Now the fact that the SAT included a technically ambiguous question on an operational form isn't by itself earth-shattering news. It does happen from time to time. Writing good standardized test questions is very difficult, and mistakes slip through occasionally even with the most rigorous checking. In most cases, College Board detects such problems while tests are being scored and omits the flawed item from the scoring. That didn't happen here. This test was released more than two years ago, and as far as I know, no one has noted this ambiguity before, including me, and I've reviewed this test with students multiple times.

The fact that this flaw remained undetected for so long highlights a weakness in how standardized test questions are developed. There are two general ways that College Board, or any test developer, screens for problematic questions: expert review and statistical analysis of student performance. What's entailed by an expert review should, I hope, be obvious. There are various statistical tests that test makers use to screen for problematic questions. One that plays a large role in SAT test development is biserial correlation, which you can think of as the correlation between the chances of a student getting a particular item right and the student's overall score on the test. If high-performing students have essentially the same chance of getting a question right as low-performing students, the question isn't doing its job. Low or negative biserial correlations are usually a sign of a flawed question.

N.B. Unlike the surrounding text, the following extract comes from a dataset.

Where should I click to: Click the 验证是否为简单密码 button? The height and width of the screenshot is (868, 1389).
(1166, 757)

For example, better students may be noticing wording issues with the intended answer that drive them away from it, or there may be an unintended interpretation of a distractor that also makes sense.

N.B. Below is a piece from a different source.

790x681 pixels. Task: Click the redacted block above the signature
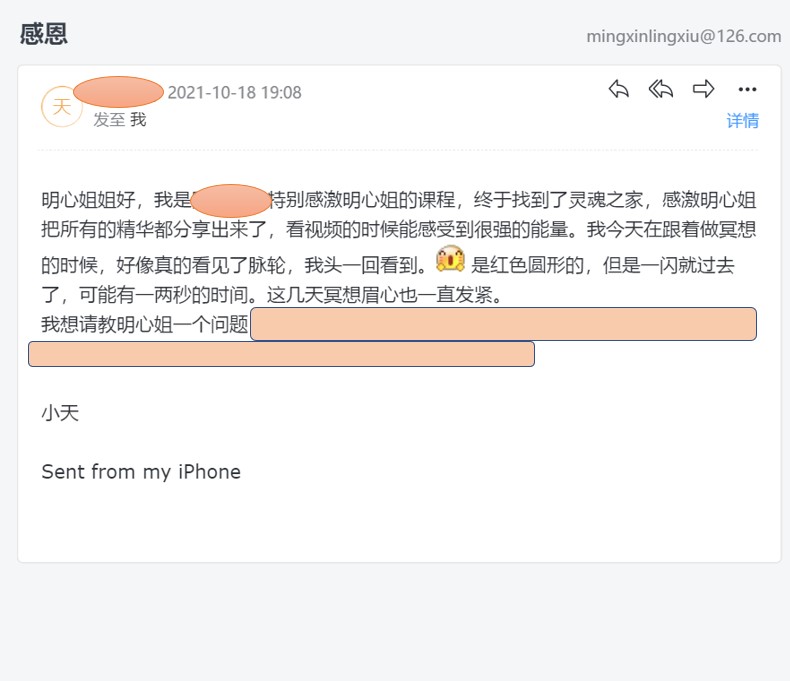281,354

The reason this process is not an entirely circular one (good questions are those that high performing students get right, and high performing students are those that get a lot of questions right) is that the correctness of a question isn't simply a matter of majority opinion of the students. Content experts have the primary say, and so well-written items must both reflect the judgment of experts in the field and work in a practical sense to distinguish students who understand the material from those who don't.

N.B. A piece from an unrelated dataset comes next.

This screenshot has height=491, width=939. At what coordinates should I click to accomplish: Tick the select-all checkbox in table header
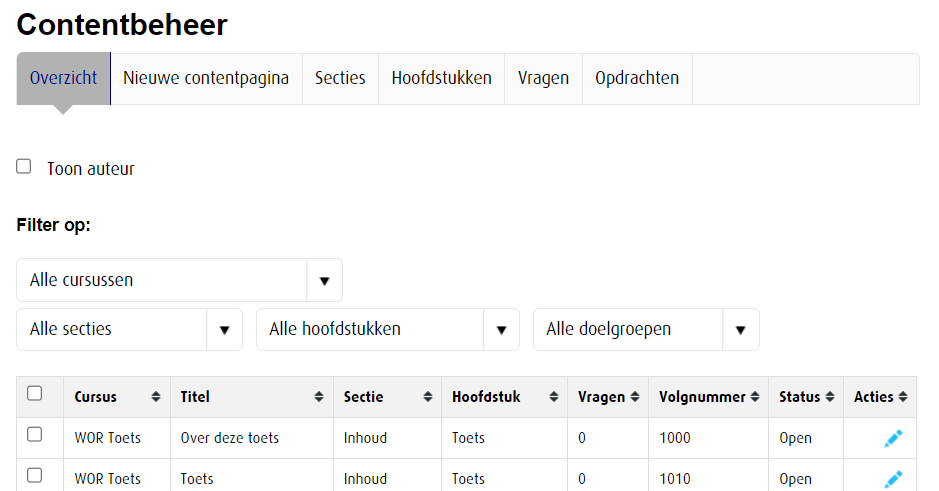pos(35,394)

I have no doubt that this question does fine in a statistical sense. There are more sophisticated measures of item quality than biserial correlation, but they're likely to wind up with similar findings here. A phrase like "reputation for" is conventional. Both the expert reviewers and better students are likely to be drawn to it because it's so familiar, and they are unlikely to spend much time thinking through possible alternative interpretations. But if you are not familiar with the idiom (perhaps because English isn't your native language), you might be more inclined to look for logical, compositional meanings of the phrase, and in this case you'll find one. Because nonnative speakers are likely to have lower overall scores, however, the statistics won't reflect this behavior as a flaw. It's indistinguishable from the case of a good question that nonnative speakers simply have trouble with.

I normally find the claims that standardized tests stifle creativity to be overblown, but a question like this is an instance where the complaint is legitimate.